=== Materials provided ===

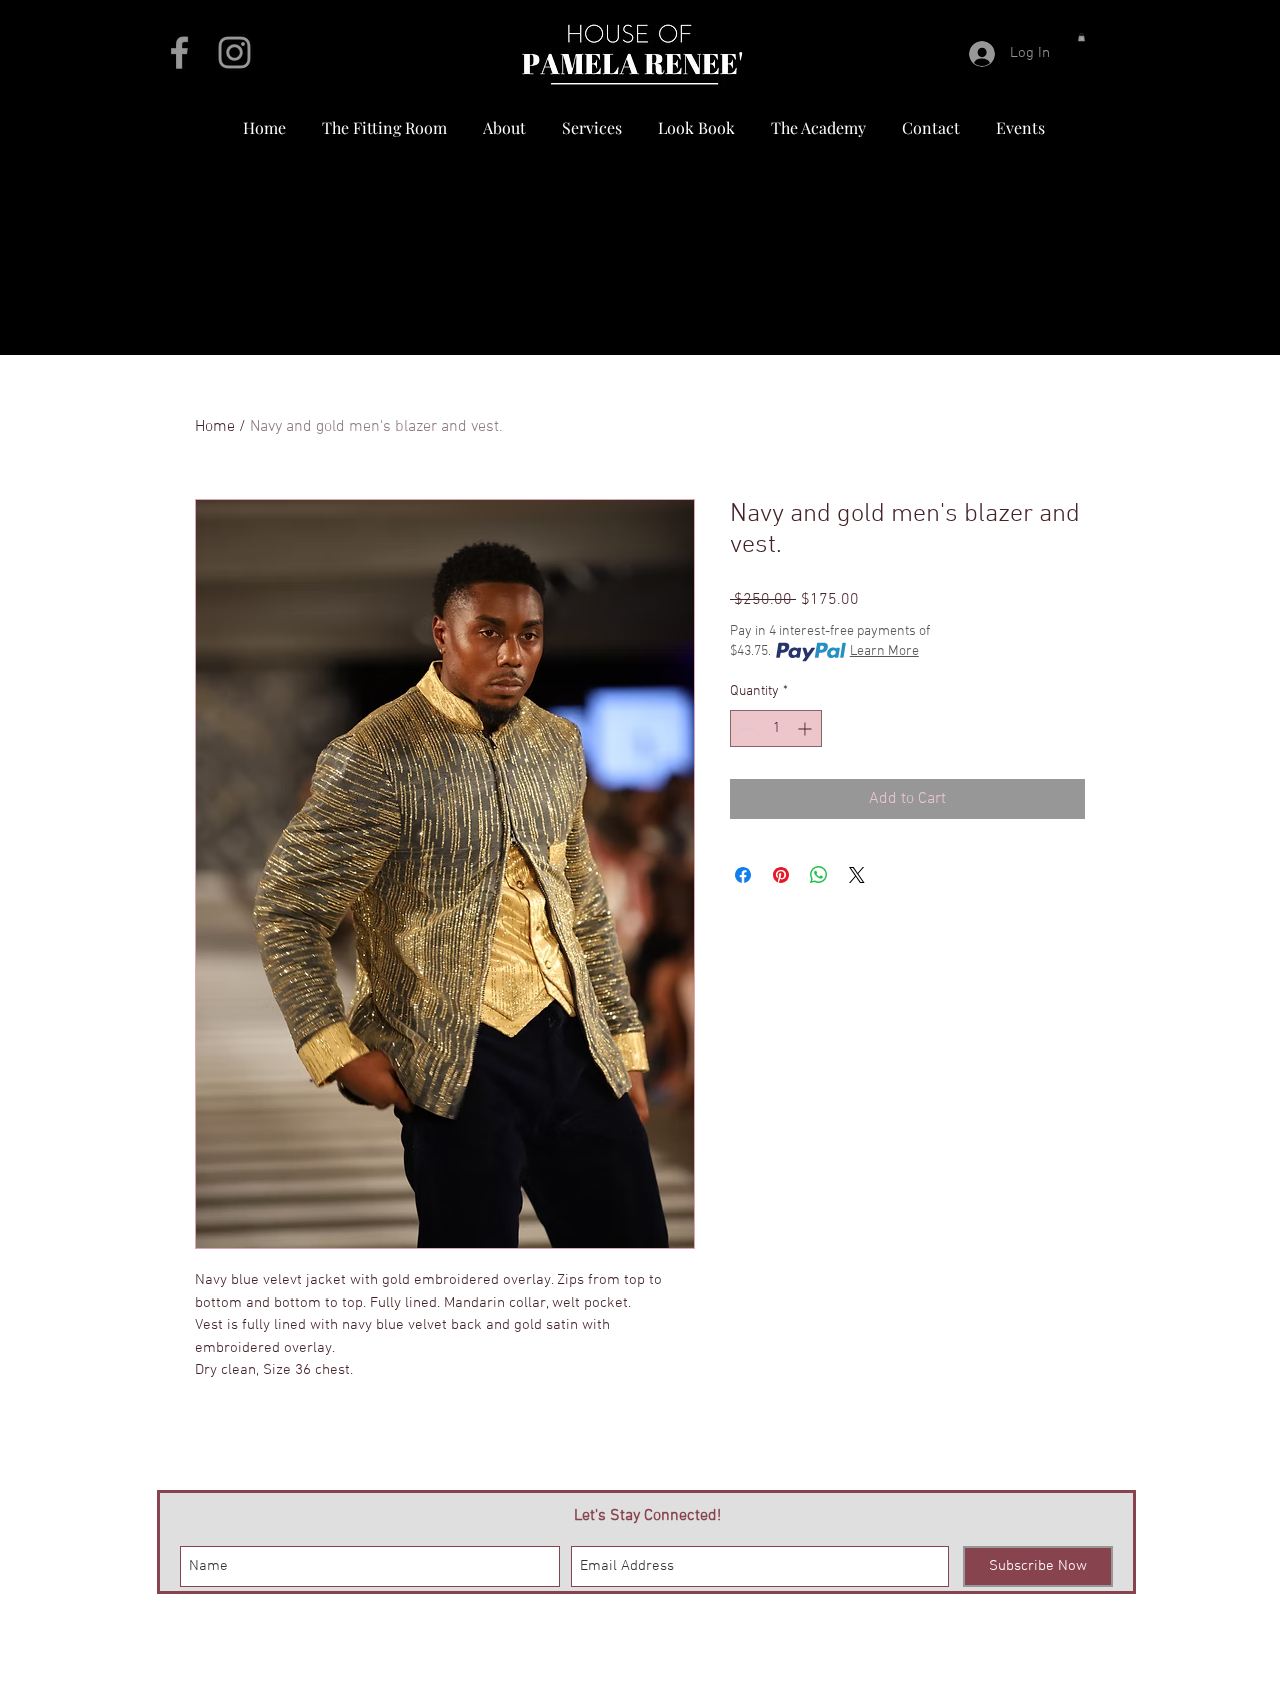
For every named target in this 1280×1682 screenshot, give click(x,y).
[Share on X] (857, 875)
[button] (1081, 37)
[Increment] (806, 728)
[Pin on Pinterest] (781, 875)
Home (215, 427)
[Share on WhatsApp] (819, 875)
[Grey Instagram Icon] (234, 52)
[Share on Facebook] (743, 875)
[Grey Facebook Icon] (179, 52)
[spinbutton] (776, 728)
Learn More (884, 651)
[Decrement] (745, 728)
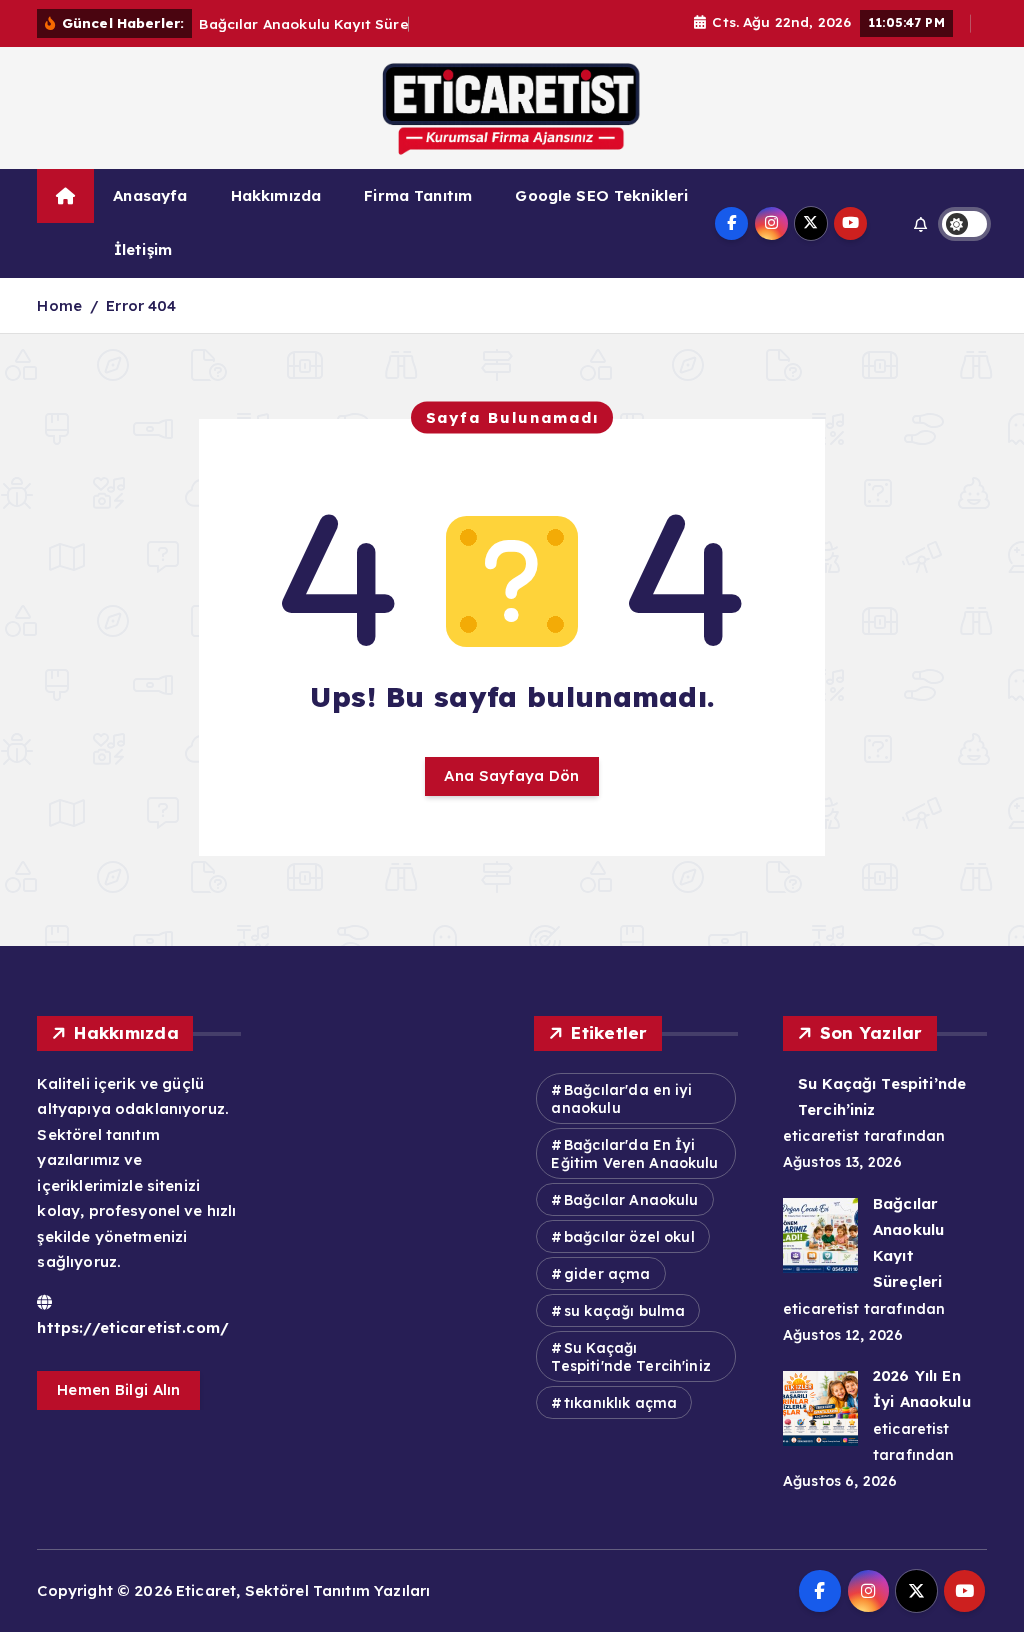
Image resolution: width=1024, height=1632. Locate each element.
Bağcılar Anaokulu (631, 1200)
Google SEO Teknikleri (601, 195)
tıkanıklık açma (620, 1403)
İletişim (143, 249)
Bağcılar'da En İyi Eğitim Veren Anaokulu (634, 1154)
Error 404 (141, 305)
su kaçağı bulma (624, 1311)
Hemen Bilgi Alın (119, 1389)
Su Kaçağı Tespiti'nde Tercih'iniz (630, 1357)
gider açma (607, 1274)
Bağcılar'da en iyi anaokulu (621, 1099)
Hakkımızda (276, 195)
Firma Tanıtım (418, 195)
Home (59, 305)
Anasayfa (150, 195)
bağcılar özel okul (629, 1237)
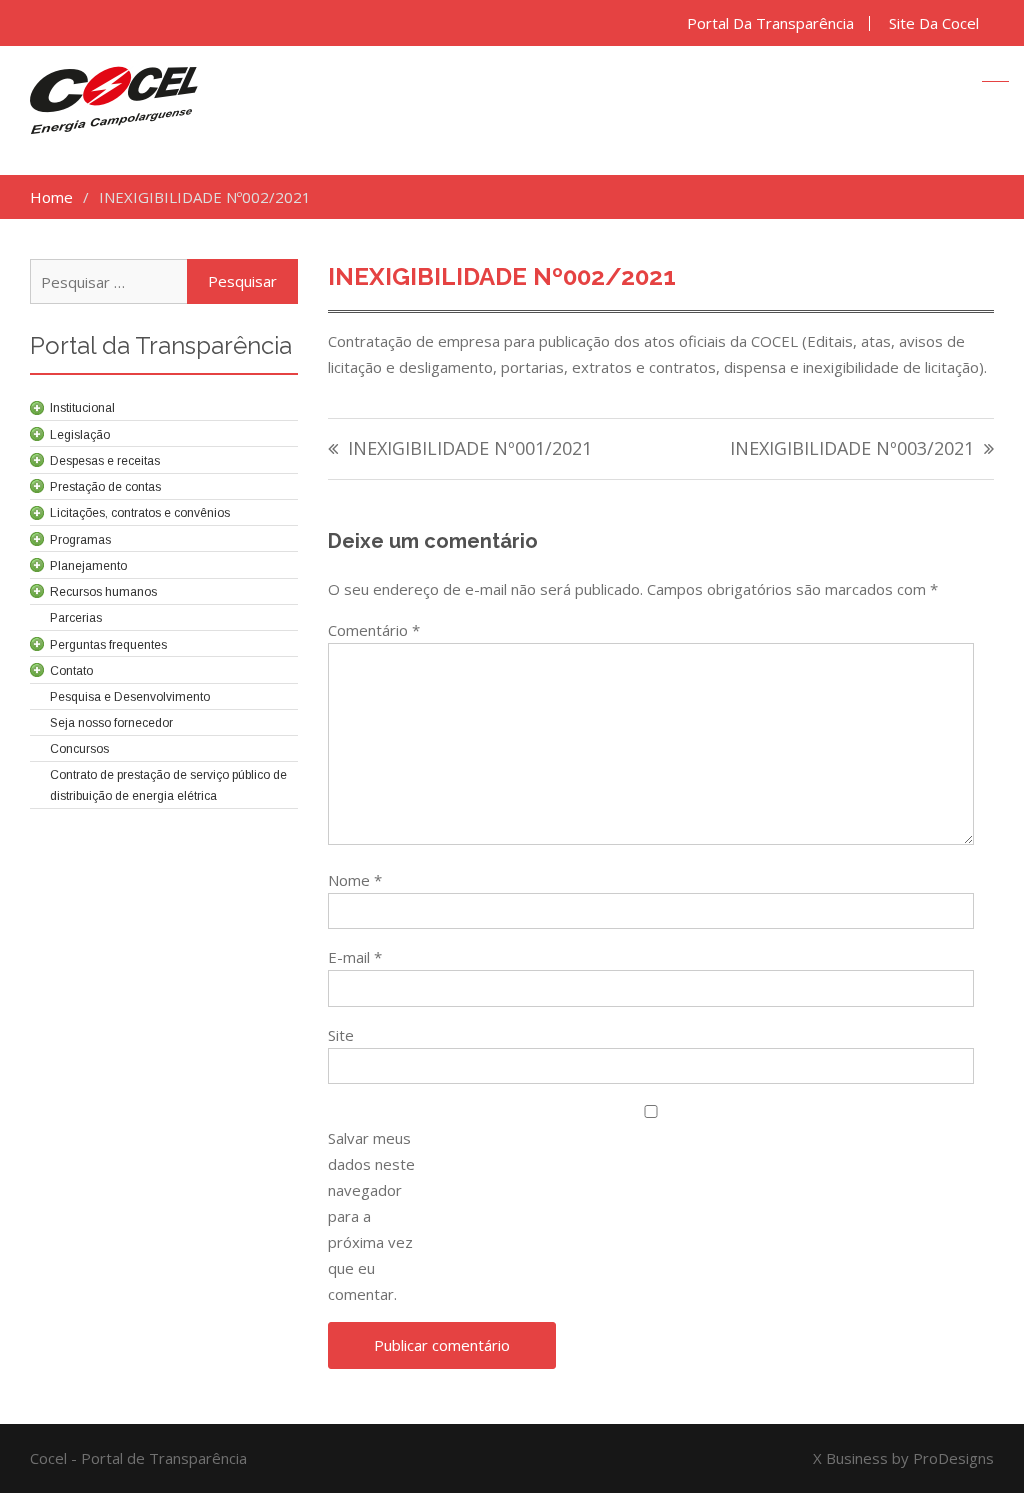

===

* [Work to complete]: Pictures stay out of this copy; write out the entries above exactly.

* [Answer]:
For every named target in this 1280×1682 screenshot, give click(x,y).
[Share on X] (857, 875)
[button] (1081, 37)
[Increment] (806, 728)
[Pin on Pinterest] (781, 875)
Home (215, 427)
[Share on WhatsApp] (819, 875)
[Grey Instagram Icon] (234, 52)
[Share on Facebook] (743, 875)
[Grey Facebook Icon] (179, 52)
[spinbutton] (776, 728)
Learn More (884, 651)
[Decrement] (745, 728)
Image resolution: width=1024, height=1632. Locate each element.
Bağcılar Anaokulu (631, 1200)
Google SEO Teknikleri (601, 195)
tıkanıklık açma (620, 1403)
İletişim (143, 249)
Bağcılar'da En İyi Eğitim Veren Anaokulu (634, 1154)
Error 404 (141, 305)
su kaçağı bulma (624, 1311)
Hemen Bilgi Alın (119, 1389)
Su Kaçağı Tespiti'nde Tercih'iniz (630, 1357)
gider açma (607, 1274)
Bağcılar'da en iyi anaokulu (621, 1099)
Hakkımızda (276, 195)
Firma Tanıtım (418, 195)
Home (59, 305)
Anasayfa (150, 195)
bağcılar özel okul (629, 1237)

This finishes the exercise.